Transporter Driving - Part One

3

So, you want to drive the new Transporter? In this article we'll show you how but before we go on, Transporter is under active development and we've taken care to ensure we're only addressing the relatively stable parts of the user experience.

First get your Transporter

You could, as Transporter is open source, build your own binary by downloading the code from https://github.com/compose/transporter. If you are not so inclined though, the latest binary releases of the Transporter, for Ubuntu Linux and Mac OS X, are available at releases page.

A look under the hood

If we opened the Transporter's hood, we'd find the simplest Transporter has an engine that looks like this

transporter copy 2

At the core is the pipeline and everything works by attaching things to the pipeline. The things we attach are nodes and they are components in rather versatile plumbing kit.
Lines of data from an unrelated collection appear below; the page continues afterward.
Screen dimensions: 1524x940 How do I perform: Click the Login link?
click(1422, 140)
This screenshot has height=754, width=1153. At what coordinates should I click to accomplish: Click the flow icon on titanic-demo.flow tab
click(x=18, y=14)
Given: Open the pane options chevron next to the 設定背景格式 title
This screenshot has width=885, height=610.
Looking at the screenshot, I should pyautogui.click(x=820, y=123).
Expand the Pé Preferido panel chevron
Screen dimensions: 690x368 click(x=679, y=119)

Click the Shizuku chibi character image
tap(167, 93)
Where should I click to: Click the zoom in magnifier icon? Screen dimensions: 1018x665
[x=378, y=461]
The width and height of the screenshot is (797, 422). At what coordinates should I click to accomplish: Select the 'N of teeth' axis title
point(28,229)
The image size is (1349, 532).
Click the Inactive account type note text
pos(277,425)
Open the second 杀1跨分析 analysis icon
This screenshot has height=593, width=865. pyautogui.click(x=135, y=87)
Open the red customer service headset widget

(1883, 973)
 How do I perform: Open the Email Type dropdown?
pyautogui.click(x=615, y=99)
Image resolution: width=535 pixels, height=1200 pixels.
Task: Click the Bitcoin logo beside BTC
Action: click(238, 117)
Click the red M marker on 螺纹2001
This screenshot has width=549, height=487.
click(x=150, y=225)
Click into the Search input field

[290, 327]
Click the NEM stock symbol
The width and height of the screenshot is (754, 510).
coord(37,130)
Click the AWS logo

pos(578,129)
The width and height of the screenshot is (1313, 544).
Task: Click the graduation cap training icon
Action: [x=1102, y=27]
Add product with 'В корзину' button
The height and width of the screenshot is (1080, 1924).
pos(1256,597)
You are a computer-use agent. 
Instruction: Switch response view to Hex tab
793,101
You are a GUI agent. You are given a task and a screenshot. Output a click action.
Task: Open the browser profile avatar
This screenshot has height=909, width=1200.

We start with nodes for reading and writing to databases or plain text files or whatever– they can be used as the Source (input) or the Sink (output) of the pipeline.

A Source node is designed to take data from whichever source has been selected and it pumps messages into the pipeline. A message is a wrapper around a JSON/BSON document created by the Source node. The source adds an operation code, insert, update or delete which will tell the eventual recipient what it wants done with the attached document. That message goes down the pipeline to the Sink node.

The Sink node is the opposite of the Source node, designed to take in messages from the pipeline and write them out into whatever output has been selected for them. It uses the message's operation code added by the Source node to decide whether it should insert, update or delete using the message's attached document.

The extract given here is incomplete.